As evidências aparentes dos efeitos da mentalidade socialista-utópica no setor imobiliário brasileiro se prolongam na instituição que é a chave-mestra para entender este setor no Brasil, a Caixa Econômica Federal. A prova disto está na maneira com que o subsídio imobiliário da Caixa é tão forte, e tão pouco advertido.
Lembrando, as duas características do socialismo utópico anteriormente destacadas são, a da transformação como lei histórica e na verdade lei universal; e da gestação das pessoas como carregadas, como um feto, sobretudo pelo próprio instinto, no se guiar confusamente imersas na gestação das transformações históricas.
A taxa de juros da Caixa Econômica Federal em financiamentos imobiliários gira em torno de até três quartos (75%) da taxa de juros média entre os bancos principais (de 11,32% aproximadamente). Portanto, é bem menor. O programa Minha Casa Minha Vida, antes chamado por um tempo Casa Verde e Amarelo, chegou a aprovar financiamentos por 4,25% e 4,5%, o que é bem menos que a metade da taxa de juros média de mercado atual a 11,32% aproximadamente (em financiamentos). Em adição a isso, através do mecanismo jurídico-institucional do chamado SBPE, Sistema Brasileiro de Poupança e Empréstimo; uma extraordinária parte (mais da metade) dos valores depositados em caderneta de poupança por usuários privados de bancos tem necessariamente de ser usada (se os bancos optarem por usar esses depósitos) para financiamentos imobiliários; e aparentemente na maior parte desses casos a Caixa Econômica é quem realiza esses financiamentos. A Caixa também utiliza para se auto-financiar dos fundos do FGTS tirados do saldo do trabalhador celetista, que rendem ao trabalhador metade do rendimento da caderneta de poupança, aproximadamente, assim permitindo à Caixa embolsar e reinvestir a diferença com um efeito multiplicador exponencial.
Se trata de um imenso esquema jurídico-financeiro de extração de recursos da sociedade civil em geral, afunilada para o subsídio de uma operação financeira bem específica, o financiamento imobiliário residencial. A premissa por trás desse gigantesco transferir recursos de modo preestabelecido com o subsídio do contribuinte, é a premissa do socialismo utópico da sociedade como povoada de pessoas imersas em um estado de constante transformação e gestação, guiadas sobretudo pelo instinto (como na “zoomorfização” da técnica literária de Émile Zola), que precisam ser como que ordenadas por fatores subliminares não muito conscientizados (poucas pessoas seja entendem a razão de ser do FGTS ou todos os meios de ação permitidos pelo mesmo). E o fato de que essas políticas subliminares, isto é, políticas que operam silenciosamente, são tão subliminares, é que elas parecem ser incapazes de dar uma resposta consciente definitiva ao desafio da lei universal da transformação.

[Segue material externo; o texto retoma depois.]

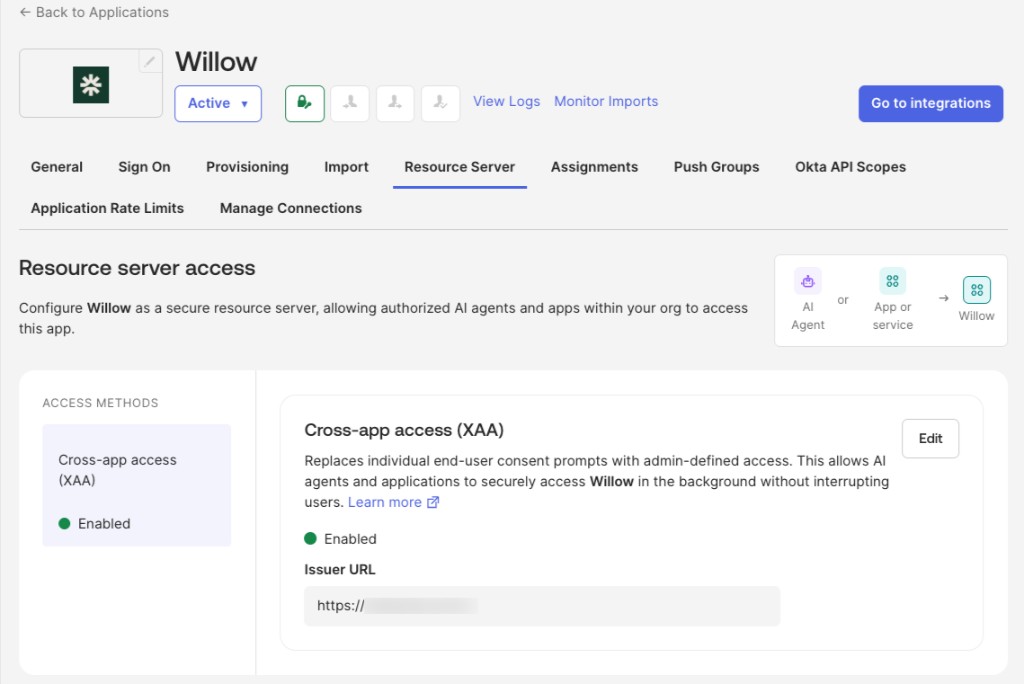Click the third grey user icon button
This screenshot has width=1024, height=684.
[395, 103]
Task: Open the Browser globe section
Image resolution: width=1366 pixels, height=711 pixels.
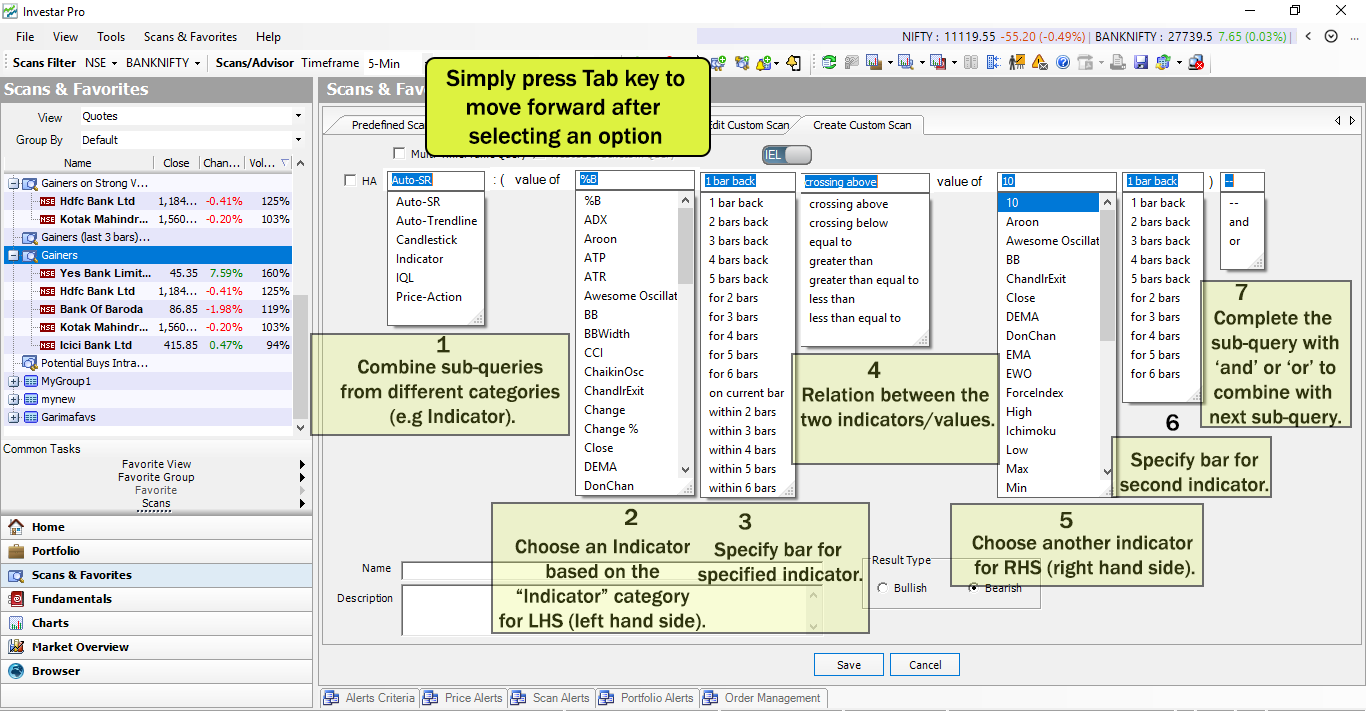Action: tap(55, 671)
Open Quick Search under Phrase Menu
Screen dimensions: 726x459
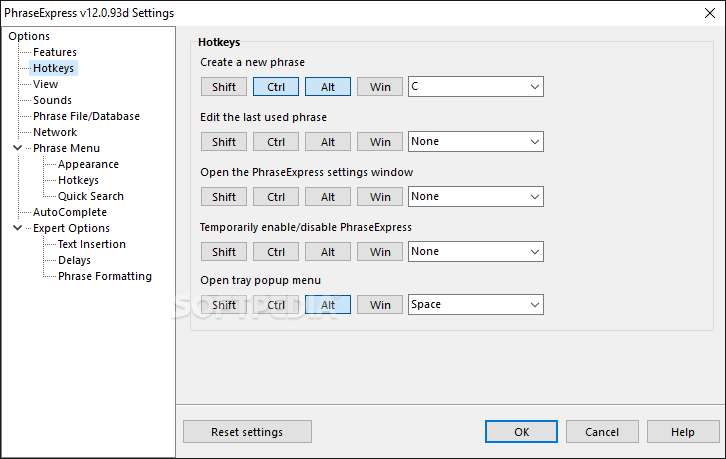click(91, 196)
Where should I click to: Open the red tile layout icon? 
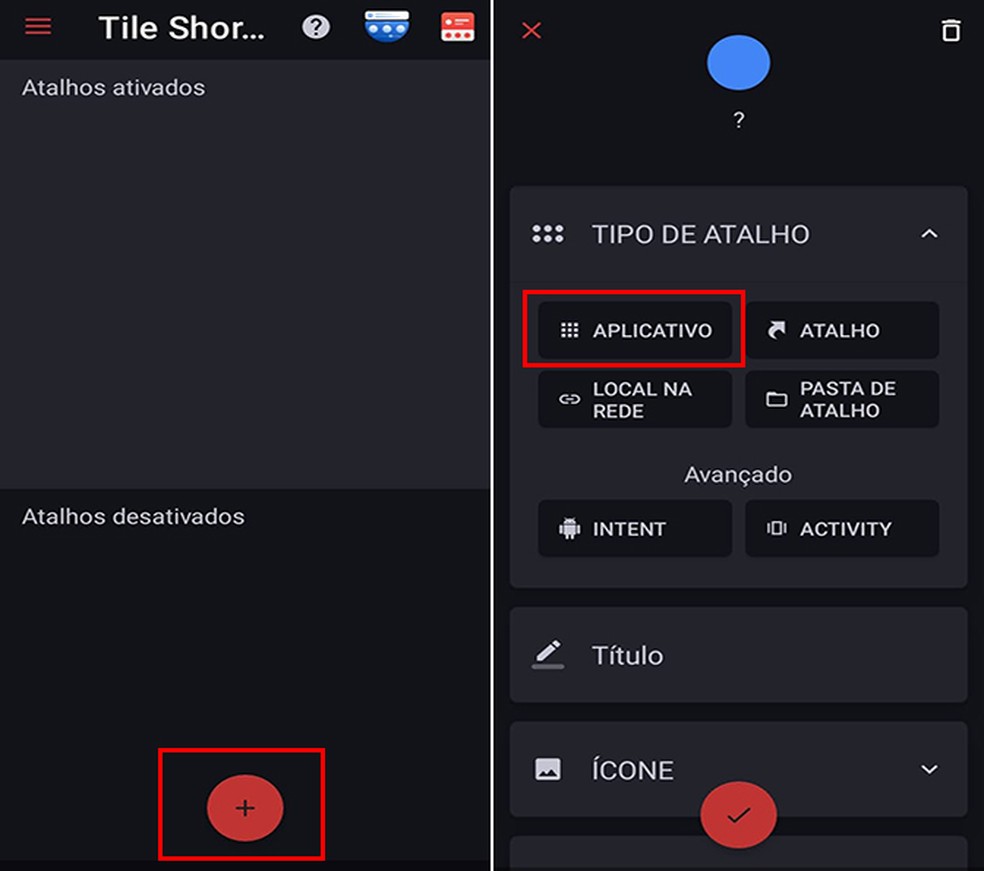457,27
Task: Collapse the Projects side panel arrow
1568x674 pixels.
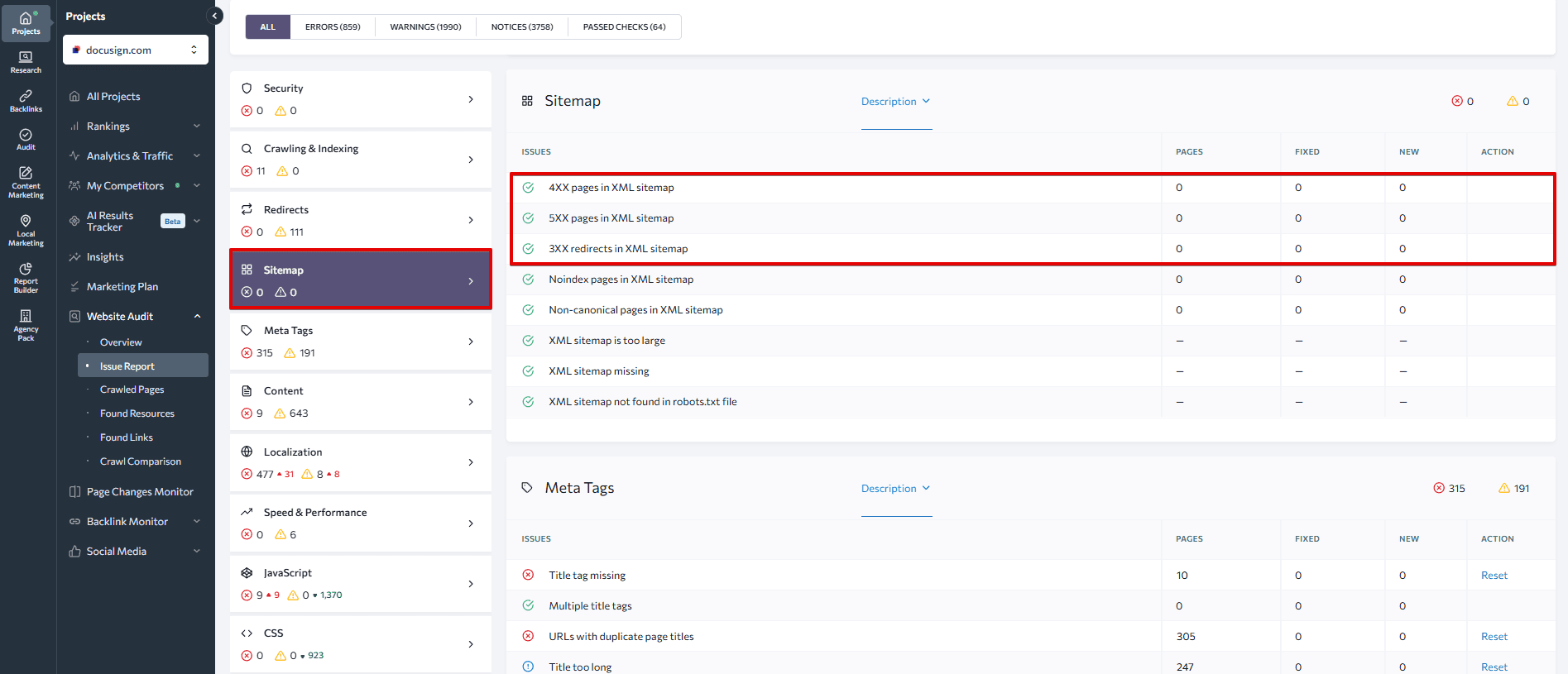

Obs: Não se trata de negar, conforme apontam certos números, que com a intervenção da Caixa o déficit habitacional brasileiro foi diminuído desde pelo menos o início do séc. XXI, mas cabe o questionamento a respeito de se isso ocorreu otimizadamente.
Nesse sentido o incentivo estatal à habitação, pela Caixa e o SBPE, de um lado, e a expulsão das gentes pobres dos cortiços (sob pretextos que pairam como equívocos ou escondidos), de outro, por mais paradoxal que isso seja; são fenômenos estranhamente parecidos no fundo: se trata nos dois casos de uma resposta não clara, não direta e não definida, portanto implicitamente falhada e auto-contraditória, ao desafio particular de encontrar uma resposta universal.
Assim, como se quis demonstrar no início do texto, o setor imobiliário brasileiro se baseia em um drama profundamente ideológico e existencial.